Copy out each line of the data below in which "York" appears.

__PROVIDED DATA__:
^^^^^^^^^^^^^^^^
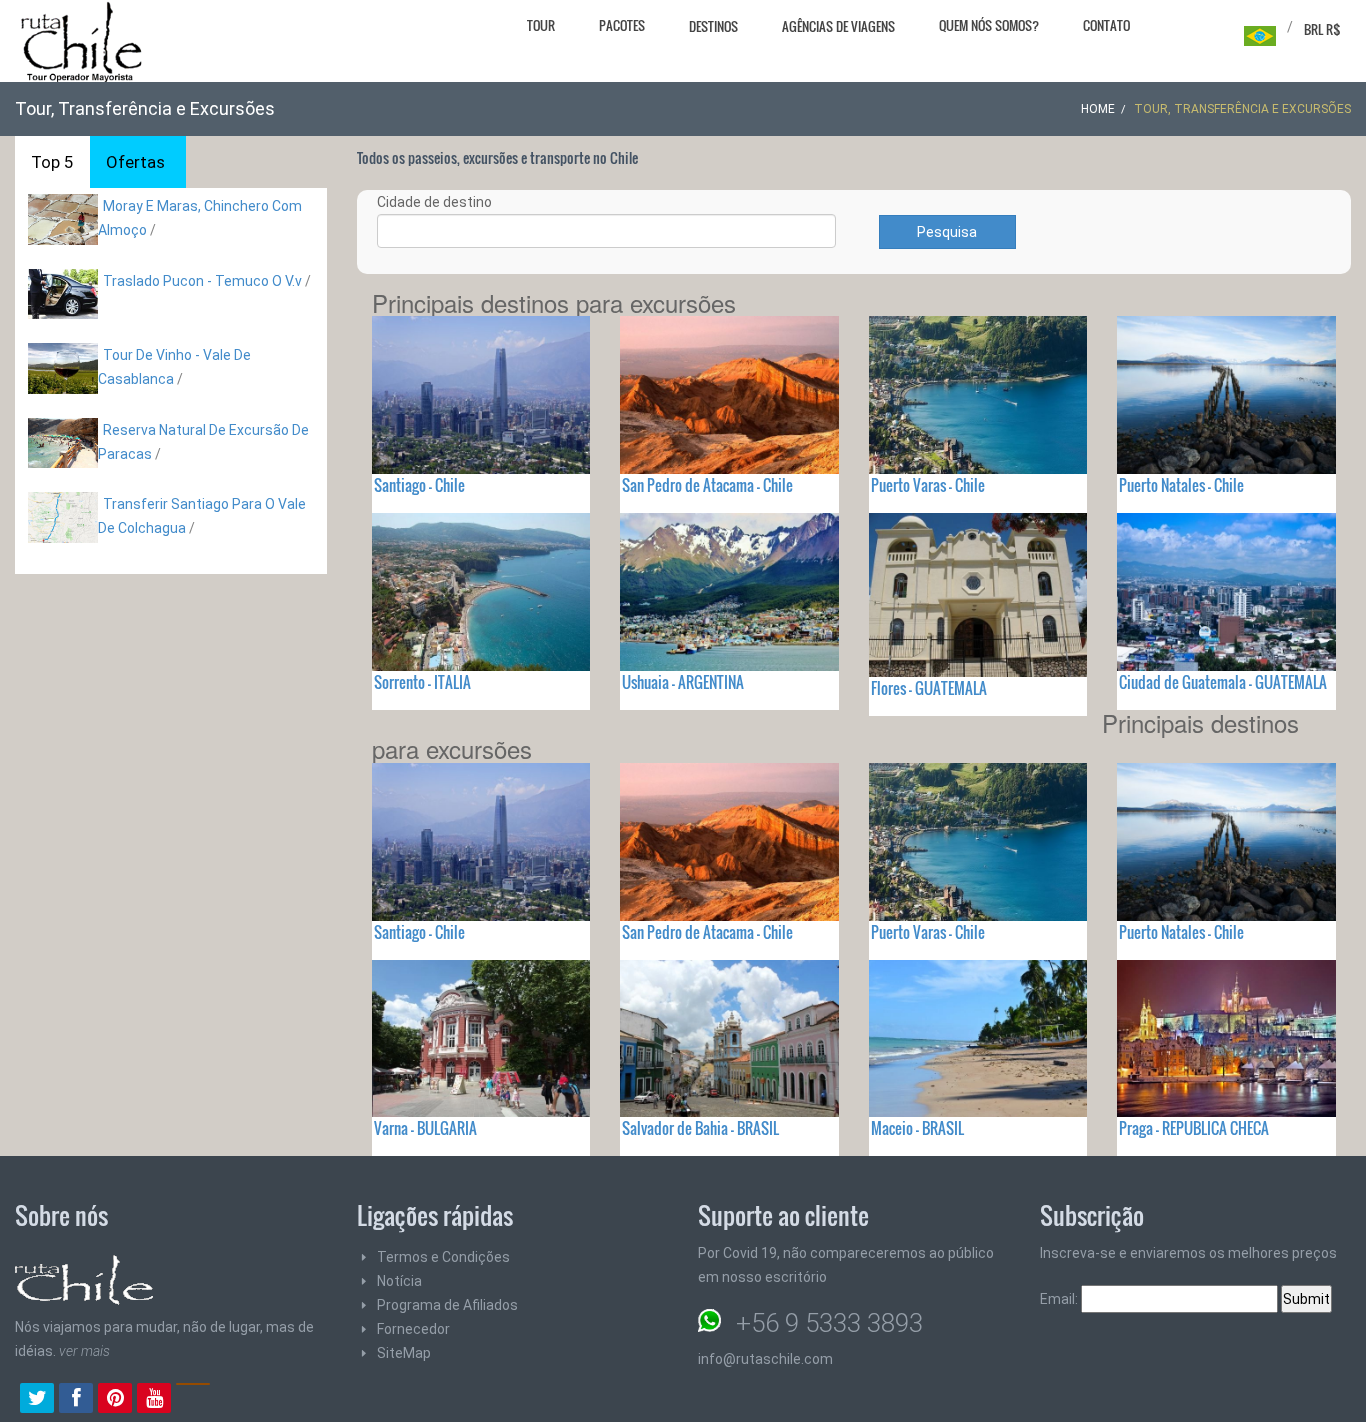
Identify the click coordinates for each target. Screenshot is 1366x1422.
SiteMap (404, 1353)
^^^^^^^^^^^^^^^^
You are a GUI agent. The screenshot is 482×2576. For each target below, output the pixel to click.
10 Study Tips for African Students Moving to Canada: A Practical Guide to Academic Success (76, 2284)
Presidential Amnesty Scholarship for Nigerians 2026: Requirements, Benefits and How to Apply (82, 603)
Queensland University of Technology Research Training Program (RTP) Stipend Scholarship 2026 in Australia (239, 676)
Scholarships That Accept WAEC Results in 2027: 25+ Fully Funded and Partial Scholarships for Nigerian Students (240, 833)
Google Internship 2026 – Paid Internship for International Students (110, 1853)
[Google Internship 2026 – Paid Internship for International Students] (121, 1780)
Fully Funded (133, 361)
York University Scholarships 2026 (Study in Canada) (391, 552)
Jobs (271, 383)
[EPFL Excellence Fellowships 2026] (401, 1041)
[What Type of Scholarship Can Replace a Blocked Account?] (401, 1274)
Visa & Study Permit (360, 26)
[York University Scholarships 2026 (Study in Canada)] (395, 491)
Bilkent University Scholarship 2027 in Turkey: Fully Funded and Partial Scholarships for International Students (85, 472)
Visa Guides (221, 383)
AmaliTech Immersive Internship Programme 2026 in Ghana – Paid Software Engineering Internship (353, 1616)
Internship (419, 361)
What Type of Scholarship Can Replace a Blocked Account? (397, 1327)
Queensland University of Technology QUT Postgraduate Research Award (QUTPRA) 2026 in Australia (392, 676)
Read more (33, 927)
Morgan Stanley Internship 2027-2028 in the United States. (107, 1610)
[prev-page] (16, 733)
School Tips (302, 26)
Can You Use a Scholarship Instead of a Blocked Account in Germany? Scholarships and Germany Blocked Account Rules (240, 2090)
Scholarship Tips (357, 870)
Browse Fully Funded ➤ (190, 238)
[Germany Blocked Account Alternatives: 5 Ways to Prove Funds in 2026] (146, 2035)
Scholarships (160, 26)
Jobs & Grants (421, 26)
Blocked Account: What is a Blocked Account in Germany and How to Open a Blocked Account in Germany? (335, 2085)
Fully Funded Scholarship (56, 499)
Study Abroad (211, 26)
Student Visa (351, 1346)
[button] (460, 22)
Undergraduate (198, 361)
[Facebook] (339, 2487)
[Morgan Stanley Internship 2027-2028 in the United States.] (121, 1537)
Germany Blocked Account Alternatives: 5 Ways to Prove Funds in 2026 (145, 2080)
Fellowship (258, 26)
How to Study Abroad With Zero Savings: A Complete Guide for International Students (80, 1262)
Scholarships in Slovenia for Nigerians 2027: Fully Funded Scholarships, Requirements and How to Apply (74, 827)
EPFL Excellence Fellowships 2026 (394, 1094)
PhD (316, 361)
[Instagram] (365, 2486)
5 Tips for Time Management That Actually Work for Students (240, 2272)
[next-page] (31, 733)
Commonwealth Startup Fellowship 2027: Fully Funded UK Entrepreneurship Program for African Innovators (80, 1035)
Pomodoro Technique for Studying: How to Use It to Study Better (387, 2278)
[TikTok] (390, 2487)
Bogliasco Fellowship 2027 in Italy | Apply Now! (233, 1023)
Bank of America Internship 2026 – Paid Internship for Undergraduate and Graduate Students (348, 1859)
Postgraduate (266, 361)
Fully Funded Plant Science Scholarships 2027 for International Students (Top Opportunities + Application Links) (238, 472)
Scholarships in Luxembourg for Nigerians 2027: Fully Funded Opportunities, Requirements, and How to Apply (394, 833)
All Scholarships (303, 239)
^^^^^^^^^^^^^^^^
__WRITTEN ANSWER__:
York University Scholarships 2026 (Study in Canada) (391, 552)
[York University Scholarships 2026 (Study in Canada)] (395, 491)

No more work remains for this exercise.